Normal Like You
The Worst of Many Flaws



December 2nd, 2008 | 5 replies

Release Date: 2004 | Tracklist

Review Summary: Pop-Punk Nostalgia In CD Form.

For as much as I loathed it when I attended, I have mostly fond memories of my high school experience. As a chronic underachiever I never really worried about grades or homework, I was just there to have fun and make the best of it. Ironically my time in school was spent much like my time on Sputnik. There would be a group of us in the back of the class room completely ignoring whatever topic was being lectured on in favor of comparing two alike but completely different bands. Someone would call someone else a faggot, the rest of us would take sides, and the conversation would abruptly end. Sometimes it seemed that the only band that my circle of friends could actually agree on was Normal Like You. Their pseudo-technical take on pop-punk was edgy enough for the scene kids and was catchy enough for those who spent the rest of their high school career crying over the demise of Blink-182.

Work order A =>
What release date does the review give for the album?
Work order B =>
Reproduce the passage of the review from "For as much" up to and including "demise of Blink-182.", word for word.
The material placed after the review is separate from it.

Records supplied =>
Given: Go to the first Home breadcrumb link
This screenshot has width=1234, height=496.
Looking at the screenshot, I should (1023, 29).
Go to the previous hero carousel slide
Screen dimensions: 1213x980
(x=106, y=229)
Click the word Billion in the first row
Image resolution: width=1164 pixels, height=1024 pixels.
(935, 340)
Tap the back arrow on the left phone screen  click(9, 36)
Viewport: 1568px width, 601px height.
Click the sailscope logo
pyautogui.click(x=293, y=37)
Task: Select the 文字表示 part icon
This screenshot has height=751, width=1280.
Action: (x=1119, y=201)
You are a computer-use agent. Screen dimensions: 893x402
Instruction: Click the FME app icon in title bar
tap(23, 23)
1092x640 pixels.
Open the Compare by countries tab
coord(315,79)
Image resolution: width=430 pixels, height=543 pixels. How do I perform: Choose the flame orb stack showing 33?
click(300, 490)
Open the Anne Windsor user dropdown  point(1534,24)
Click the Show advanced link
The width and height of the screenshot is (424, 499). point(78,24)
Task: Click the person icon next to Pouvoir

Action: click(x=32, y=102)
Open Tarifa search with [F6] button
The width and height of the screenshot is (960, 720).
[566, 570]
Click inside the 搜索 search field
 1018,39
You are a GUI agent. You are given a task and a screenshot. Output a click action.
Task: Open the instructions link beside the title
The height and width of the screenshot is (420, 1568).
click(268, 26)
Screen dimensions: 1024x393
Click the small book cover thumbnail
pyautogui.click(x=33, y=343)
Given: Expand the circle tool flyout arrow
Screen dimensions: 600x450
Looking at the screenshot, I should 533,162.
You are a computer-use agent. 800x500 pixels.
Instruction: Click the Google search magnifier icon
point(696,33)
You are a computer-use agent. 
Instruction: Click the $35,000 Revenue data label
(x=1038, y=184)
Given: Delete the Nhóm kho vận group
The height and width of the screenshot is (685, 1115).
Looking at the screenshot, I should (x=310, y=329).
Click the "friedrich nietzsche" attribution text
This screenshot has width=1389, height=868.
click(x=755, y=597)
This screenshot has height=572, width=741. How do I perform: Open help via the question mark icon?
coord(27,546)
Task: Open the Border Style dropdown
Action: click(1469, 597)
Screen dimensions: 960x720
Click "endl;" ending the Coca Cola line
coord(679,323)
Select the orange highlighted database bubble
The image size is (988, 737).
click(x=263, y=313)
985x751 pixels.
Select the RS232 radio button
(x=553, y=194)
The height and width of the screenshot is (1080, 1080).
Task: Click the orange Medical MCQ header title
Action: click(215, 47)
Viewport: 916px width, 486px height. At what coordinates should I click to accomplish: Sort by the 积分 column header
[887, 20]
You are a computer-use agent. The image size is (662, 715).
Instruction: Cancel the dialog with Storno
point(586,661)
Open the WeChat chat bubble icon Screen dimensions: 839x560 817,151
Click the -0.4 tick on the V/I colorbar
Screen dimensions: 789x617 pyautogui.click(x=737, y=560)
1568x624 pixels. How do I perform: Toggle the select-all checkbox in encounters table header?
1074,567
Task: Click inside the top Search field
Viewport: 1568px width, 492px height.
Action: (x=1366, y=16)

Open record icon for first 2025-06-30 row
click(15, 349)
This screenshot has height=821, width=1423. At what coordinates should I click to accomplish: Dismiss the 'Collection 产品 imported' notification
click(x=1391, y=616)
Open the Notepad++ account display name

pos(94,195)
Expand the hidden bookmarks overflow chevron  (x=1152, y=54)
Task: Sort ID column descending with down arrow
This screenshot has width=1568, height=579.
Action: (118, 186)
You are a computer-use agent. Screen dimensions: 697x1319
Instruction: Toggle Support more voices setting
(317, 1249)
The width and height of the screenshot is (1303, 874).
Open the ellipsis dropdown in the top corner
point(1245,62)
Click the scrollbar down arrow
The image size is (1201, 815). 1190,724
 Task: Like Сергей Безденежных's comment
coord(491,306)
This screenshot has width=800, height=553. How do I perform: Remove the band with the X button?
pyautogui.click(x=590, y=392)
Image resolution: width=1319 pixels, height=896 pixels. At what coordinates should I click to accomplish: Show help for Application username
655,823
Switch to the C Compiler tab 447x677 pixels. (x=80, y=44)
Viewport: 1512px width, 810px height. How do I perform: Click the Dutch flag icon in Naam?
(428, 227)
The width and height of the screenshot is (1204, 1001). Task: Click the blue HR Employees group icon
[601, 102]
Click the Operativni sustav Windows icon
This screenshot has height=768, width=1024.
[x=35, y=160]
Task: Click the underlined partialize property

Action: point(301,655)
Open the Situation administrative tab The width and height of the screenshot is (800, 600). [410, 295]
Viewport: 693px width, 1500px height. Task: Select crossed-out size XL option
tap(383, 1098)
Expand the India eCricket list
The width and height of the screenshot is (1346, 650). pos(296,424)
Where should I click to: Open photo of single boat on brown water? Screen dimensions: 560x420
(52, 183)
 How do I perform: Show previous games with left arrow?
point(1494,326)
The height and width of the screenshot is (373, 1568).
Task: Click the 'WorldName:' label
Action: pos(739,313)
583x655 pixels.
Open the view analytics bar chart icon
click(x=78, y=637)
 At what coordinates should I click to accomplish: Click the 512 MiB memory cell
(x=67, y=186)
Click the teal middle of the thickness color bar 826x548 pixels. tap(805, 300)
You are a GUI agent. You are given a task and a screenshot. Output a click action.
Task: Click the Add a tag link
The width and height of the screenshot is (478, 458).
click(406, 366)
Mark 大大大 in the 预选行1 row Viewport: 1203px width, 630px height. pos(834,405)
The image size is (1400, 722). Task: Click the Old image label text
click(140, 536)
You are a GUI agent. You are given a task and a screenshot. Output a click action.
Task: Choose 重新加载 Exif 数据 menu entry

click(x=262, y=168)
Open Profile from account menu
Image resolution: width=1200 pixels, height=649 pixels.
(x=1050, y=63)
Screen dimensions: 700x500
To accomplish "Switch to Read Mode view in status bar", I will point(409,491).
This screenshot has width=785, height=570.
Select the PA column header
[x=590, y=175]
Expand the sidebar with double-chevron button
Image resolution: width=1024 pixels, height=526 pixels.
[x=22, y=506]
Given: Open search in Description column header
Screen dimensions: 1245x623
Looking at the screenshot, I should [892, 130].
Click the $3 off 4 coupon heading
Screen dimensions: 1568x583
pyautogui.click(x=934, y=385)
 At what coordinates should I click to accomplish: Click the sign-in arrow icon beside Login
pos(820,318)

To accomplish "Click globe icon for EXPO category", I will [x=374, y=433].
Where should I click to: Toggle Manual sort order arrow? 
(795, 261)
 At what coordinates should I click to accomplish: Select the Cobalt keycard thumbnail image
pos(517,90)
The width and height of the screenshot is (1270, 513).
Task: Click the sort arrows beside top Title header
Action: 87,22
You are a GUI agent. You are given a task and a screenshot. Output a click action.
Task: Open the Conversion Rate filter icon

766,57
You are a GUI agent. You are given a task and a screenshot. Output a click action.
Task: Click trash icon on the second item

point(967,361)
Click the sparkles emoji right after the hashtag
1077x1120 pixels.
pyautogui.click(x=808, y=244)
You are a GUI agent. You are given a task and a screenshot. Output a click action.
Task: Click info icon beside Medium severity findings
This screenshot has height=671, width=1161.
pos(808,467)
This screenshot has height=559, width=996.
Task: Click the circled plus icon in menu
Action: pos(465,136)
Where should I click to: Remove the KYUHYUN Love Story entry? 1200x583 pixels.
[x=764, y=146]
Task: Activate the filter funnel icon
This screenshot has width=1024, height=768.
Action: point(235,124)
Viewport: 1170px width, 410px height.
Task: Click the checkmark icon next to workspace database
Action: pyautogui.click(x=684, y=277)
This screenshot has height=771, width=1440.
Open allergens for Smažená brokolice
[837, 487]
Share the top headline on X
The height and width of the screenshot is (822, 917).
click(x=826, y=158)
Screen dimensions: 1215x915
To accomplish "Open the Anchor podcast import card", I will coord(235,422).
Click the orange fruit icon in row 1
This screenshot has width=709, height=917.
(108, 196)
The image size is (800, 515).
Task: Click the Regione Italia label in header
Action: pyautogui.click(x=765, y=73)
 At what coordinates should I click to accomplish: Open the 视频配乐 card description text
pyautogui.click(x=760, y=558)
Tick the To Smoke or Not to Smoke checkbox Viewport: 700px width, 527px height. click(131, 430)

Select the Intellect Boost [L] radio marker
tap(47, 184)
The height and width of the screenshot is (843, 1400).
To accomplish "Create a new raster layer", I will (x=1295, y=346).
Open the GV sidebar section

Output A =>
2004

Output B =>
For as much as I loathed it when I attended, I have mostly fond memories of my high school experience. As a chronic underachiever I never really worried about grades or homework, I was just there to have fun and make the best of it. Ironically my time in school was spent much like my time on Sputnik. There would be a group of us in the back of the class room completely ignoring whatever topic was being lectured on in favor of comparing two alike but completely different bands. Someone would call someone else a faggot, the rest of us would take sides, and the conversation would abruptly end. Sometimes it seemed that the only band that my circle of friends could actually agree on was Normal Like You. Their pseudo-technical take on pop-punk was edgy enough for the scene kids and was catchy enough for those who spent the rest of their high school career crying over the demise of Blink-182.